Menurut Luthfi, pertemuan tersebut membahas perkembangan program Makan Bergizi Gratis (MBG) di masing-masing daerah menjelang rapat koordinasi yang digelar Pemerintah Provinsi Jawa Tengah pada Selasa siang.
Rapat koordinasi MBG tersebut dipimpin oleh Menteri Koordinator Bidang Pangan Zulkifli Hasan. Pertemuan itu juga dihadiri Menteri Pendidikan Dasar dan Menengah, Menteri Pemberdayaan Perempuan dan Perlindungan Anak, serta Kepala Badan Gizi Nasional.
Luthfi menjelaskan bahwa pada malam itu dirinya lebih dahulu menghadiri acara buka puasa bersama anggota organisasi Gerakan Pemuda Ansor sebelum menerima laporan dari sejumlah kepala daerah.
"Senin malam itu saya ada acara buka bersama teman-teman Ansor. Setelah itu Bupati Pekalongan, Bupati Tegal dan Wakil Bupati Purbalingga menyampaikan laporan progres MBG. Bu Fadia juga meminta izin tidak bisa mengikuti rakor pada Selasa bersama para menteri. Setelah selesai, masing-masing pulang," ujarnya.
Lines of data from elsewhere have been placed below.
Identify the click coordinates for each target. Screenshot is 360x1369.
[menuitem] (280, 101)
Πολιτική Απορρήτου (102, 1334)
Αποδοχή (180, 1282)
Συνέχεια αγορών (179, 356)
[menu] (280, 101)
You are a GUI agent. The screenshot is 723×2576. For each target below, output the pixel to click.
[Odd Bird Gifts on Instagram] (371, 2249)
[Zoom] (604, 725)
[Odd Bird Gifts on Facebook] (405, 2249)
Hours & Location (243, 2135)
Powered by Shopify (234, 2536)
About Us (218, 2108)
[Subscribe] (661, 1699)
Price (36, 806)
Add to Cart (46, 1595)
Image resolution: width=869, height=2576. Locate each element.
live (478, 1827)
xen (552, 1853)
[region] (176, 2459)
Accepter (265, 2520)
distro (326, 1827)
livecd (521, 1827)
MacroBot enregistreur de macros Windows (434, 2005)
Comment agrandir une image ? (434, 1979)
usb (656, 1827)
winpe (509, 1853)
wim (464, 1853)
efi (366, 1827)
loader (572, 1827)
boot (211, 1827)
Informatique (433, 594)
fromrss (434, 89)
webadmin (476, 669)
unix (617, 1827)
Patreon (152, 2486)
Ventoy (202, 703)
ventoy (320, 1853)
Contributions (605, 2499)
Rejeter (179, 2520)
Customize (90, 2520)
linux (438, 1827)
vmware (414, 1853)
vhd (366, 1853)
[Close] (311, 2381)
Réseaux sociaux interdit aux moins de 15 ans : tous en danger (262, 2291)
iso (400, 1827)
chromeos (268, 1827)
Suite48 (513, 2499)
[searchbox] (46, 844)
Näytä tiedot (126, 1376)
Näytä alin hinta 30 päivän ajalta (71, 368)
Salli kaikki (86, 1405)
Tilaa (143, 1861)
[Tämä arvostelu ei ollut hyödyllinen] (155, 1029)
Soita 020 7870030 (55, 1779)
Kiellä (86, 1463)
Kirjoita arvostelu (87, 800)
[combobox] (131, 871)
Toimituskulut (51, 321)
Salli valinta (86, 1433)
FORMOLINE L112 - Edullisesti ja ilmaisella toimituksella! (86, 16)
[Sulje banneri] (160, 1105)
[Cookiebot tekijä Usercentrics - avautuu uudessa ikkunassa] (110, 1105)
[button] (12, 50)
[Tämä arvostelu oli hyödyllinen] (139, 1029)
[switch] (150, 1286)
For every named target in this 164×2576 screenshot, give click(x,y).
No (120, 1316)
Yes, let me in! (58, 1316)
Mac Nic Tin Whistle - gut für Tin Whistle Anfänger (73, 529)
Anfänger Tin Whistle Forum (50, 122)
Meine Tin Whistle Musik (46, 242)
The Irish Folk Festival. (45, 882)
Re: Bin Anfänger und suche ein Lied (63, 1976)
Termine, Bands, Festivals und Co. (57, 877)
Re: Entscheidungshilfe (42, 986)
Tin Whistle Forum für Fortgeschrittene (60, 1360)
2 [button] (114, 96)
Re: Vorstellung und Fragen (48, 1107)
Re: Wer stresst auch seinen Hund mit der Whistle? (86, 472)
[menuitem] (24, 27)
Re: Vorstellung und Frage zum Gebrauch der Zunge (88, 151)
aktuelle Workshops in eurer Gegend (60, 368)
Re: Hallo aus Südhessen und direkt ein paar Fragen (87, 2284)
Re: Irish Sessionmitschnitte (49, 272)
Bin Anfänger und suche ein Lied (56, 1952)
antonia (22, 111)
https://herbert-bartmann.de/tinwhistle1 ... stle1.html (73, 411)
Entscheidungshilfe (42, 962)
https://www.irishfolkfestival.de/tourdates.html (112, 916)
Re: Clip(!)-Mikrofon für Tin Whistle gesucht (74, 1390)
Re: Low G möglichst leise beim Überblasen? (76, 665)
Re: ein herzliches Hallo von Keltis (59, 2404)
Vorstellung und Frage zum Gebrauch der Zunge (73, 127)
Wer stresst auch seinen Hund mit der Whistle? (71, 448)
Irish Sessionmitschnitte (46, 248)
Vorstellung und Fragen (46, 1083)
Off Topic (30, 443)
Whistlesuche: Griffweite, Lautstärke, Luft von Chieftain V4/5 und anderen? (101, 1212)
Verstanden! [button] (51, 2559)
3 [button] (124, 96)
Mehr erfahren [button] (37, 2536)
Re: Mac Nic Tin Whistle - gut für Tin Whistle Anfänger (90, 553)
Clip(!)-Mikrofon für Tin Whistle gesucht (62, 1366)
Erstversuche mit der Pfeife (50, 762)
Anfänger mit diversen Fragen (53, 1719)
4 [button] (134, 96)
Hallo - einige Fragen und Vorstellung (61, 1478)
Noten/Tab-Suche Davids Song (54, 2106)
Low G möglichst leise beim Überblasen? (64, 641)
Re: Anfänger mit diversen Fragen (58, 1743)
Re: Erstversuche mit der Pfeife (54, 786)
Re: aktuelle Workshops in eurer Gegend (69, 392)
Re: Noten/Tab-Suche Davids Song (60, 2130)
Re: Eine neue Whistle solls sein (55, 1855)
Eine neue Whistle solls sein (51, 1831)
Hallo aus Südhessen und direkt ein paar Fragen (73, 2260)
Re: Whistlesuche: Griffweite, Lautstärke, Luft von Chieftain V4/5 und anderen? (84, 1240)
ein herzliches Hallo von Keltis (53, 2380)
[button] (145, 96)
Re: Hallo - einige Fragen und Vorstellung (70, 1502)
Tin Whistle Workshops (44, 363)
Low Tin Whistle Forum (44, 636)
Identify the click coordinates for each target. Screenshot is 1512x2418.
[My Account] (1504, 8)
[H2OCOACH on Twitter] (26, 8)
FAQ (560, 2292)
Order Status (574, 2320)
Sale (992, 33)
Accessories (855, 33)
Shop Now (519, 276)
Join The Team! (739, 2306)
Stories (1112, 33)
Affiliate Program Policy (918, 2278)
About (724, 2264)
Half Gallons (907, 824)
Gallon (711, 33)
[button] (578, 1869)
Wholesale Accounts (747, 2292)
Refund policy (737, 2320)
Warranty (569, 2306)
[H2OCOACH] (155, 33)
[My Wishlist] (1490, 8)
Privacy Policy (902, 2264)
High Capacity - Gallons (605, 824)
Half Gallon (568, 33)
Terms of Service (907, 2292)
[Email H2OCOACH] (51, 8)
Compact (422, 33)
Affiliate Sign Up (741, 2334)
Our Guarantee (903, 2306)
Lebih lanjut, Luthfi menilai peristiwa tersebut harus menjadi pembelajaran bagi seluruh kepala daerah di Jawa Tengah. Ia menegaskan Pemerintah Provinsi Jawa Tengah telah bekerja sama dengan KPK melalui program koordinasi dan supervisi pencegahan korupsi.
Kerja sama tersebut mencakup pemberian pengarahan kepada kepala daerah hingga anggota DPRD agar mencegah potensi tindak pidana korupsi.
Selain itu, dalam peringatan Hari Antikorupsi Sedunia sebelumnya, para pejabat daerah juga telah diingatkan agar tidak melakukan penyimpangan anggaran serta selalu mematuhi hukum.
"Ini menjadi pembelajaran bagi seluruh bupati, wali kota, termasuk ASN, agar kita benar-benar menciptakan pemerintahan yang bersih dan baik. Akuntabilitas serta transparansi harus dijalankan dengan baik," kata Luthfi.
Ia juga mengingatkan pejabat publik agar mampu menjadi teladan bagi masyarakat. Menurutnya, kepala daerah harus menghindari gaya hidup hedon maupun memamerkan kekayaan.
"Ikan busuk itu berawal dari kepalanya. Karena itu kepala daerah harus memberi contoh yang baik bagi masyarakat," tegasnya.